Using mathematical models to describe aerial dispersal and silk ball formation of peanut red spider mite, Tetranychus ogmophallos (Acari: Tetranychidae)

Peanut red spider mite, Tetranychus ogmophallos, exhibits a peculiar dispersal behavior using silk balls, which involves clustering of mites and spinning of webs at the top of plants. Such a dispersal mechanism has not been studied for this species yet. Therefore, this study aimed at using mathematical models to describe aerial dispersal and silk ball formation of peanut red spider mite on peanut plants. The influence of wind speed, generated by a wind tunnel, on the dispersal of mites was studied in two experiments, one with 500 mites per plant and one with 1000 mites per plant, and six wind speeds (5, 10, 15, 20, 25, and 30 km h−1) for each mite density. The proportion of displaced mites and the distance they were blown were measured.
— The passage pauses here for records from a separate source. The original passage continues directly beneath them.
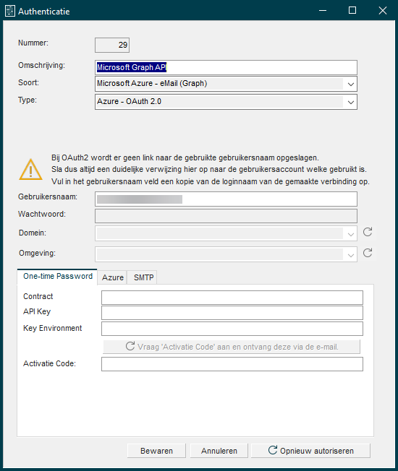The height and width of the screenshot is (471, 398).
Task: Click Opnieuw autoriseren button
Action: point(310,451)
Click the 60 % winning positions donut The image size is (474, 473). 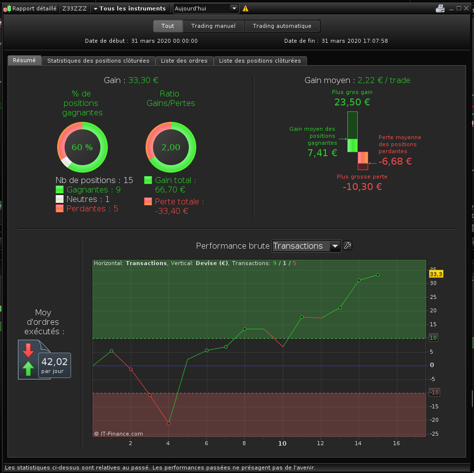tap(82, 147)
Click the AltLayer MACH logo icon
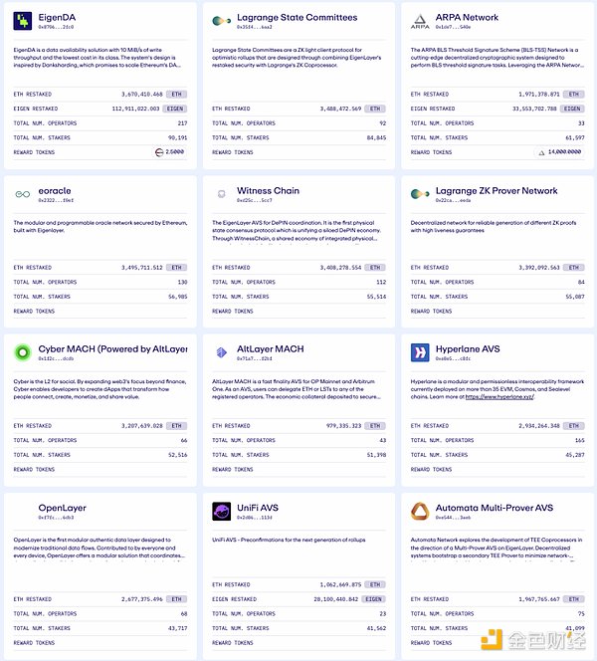This screenshot has width=597, height=661. pos(220,352)
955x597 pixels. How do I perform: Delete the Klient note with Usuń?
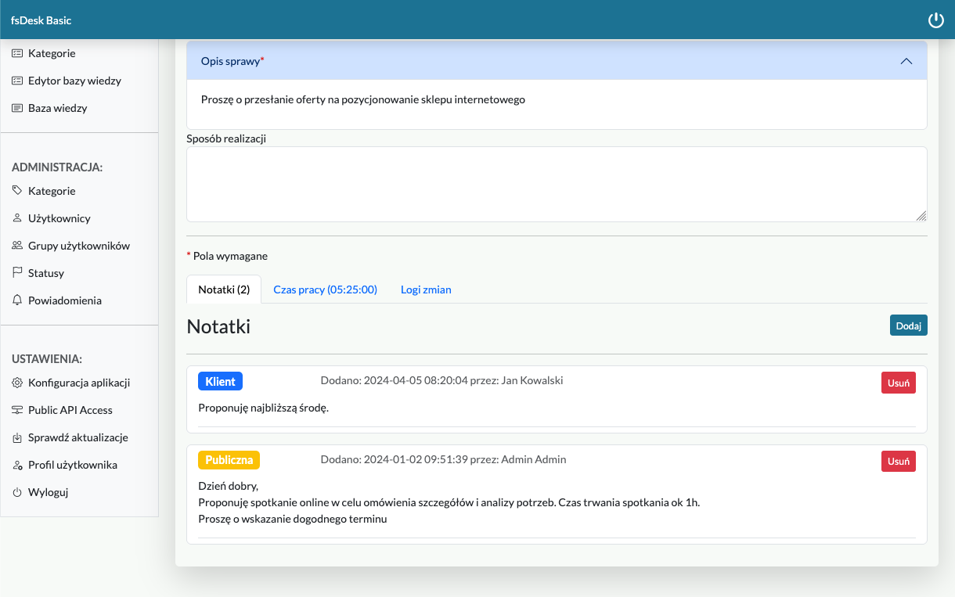click(x=898, y=383)
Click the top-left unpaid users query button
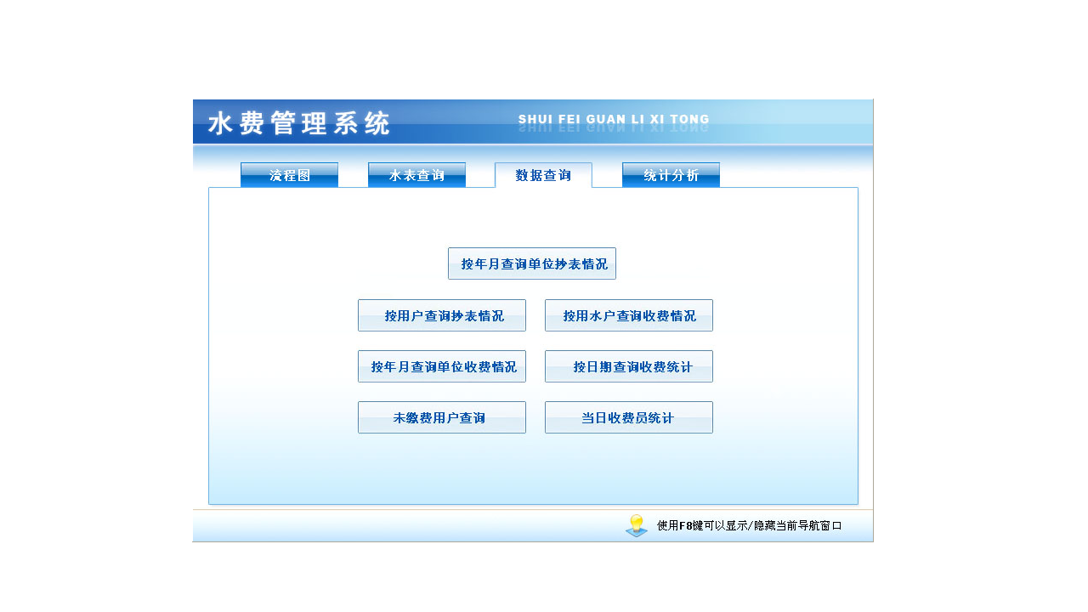 pyautogui.click(x=442, y=417)
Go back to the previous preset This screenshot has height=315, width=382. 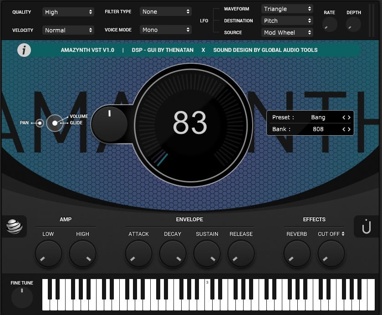(343, 117)
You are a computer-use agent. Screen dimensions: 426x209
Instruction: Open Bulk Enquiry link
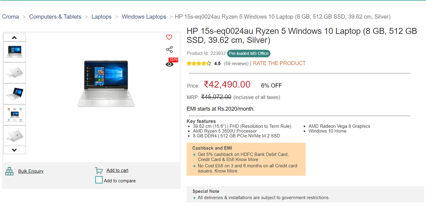click(31, 171)
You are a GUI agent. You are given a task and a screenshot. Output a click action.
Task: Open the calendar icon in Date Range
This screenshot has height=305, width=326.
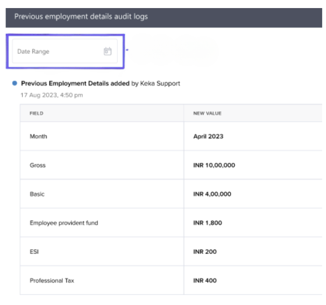[x=108, y=52]
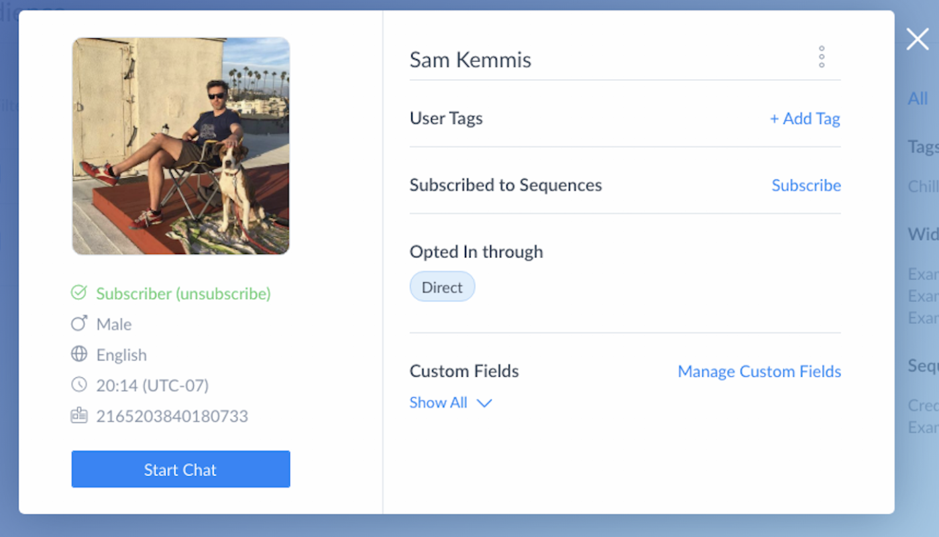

Another series of experiments considered the formation of silk balls to assess how fast balls were formed as a function of time and the number of mites present on a peanut plant. Data from the wind tunnel experiments were analyzed by logistic regression and multiple regression to assess the proportion of displaced mites and the distance moved, respectively, as functions of wind speed and the initial density of mites on the donor plant. The distribution of dispersal distances from the donor plant was fitted by a mathematical model proposed by Ricker (J Fish Res Board Can 11:559–623, 1954). The number of mites moving upwards on a plant to be involved in silk ball formation was modeled as a function of time based on the initial number of spider mites and their estimated birth, death and movement rates per capita. Logistic regression was used to analyze the presence of balls as a function of time elapsed since a plant was infested with spider mites. Finally, non-linear regression was applied to link ball size to the total number of mites occupying the ball. The data analyses revealed that wind speed had a significant positive effect on take-off probability and distance moved by individual mites, whereas mite density had little influence. Ricker’s model adequately described the distribution of dispersal distances. The models describing silk ball formation also described data very well. Ball size was found to increase almost linearly with the number of mites found in the ball. We expect that the knowledge provided by the present study will help to develop efficient management strategies against T. ogmophallos in peanut crops as dispersal seems to be a key factor in the species’ capability to become a serious pest.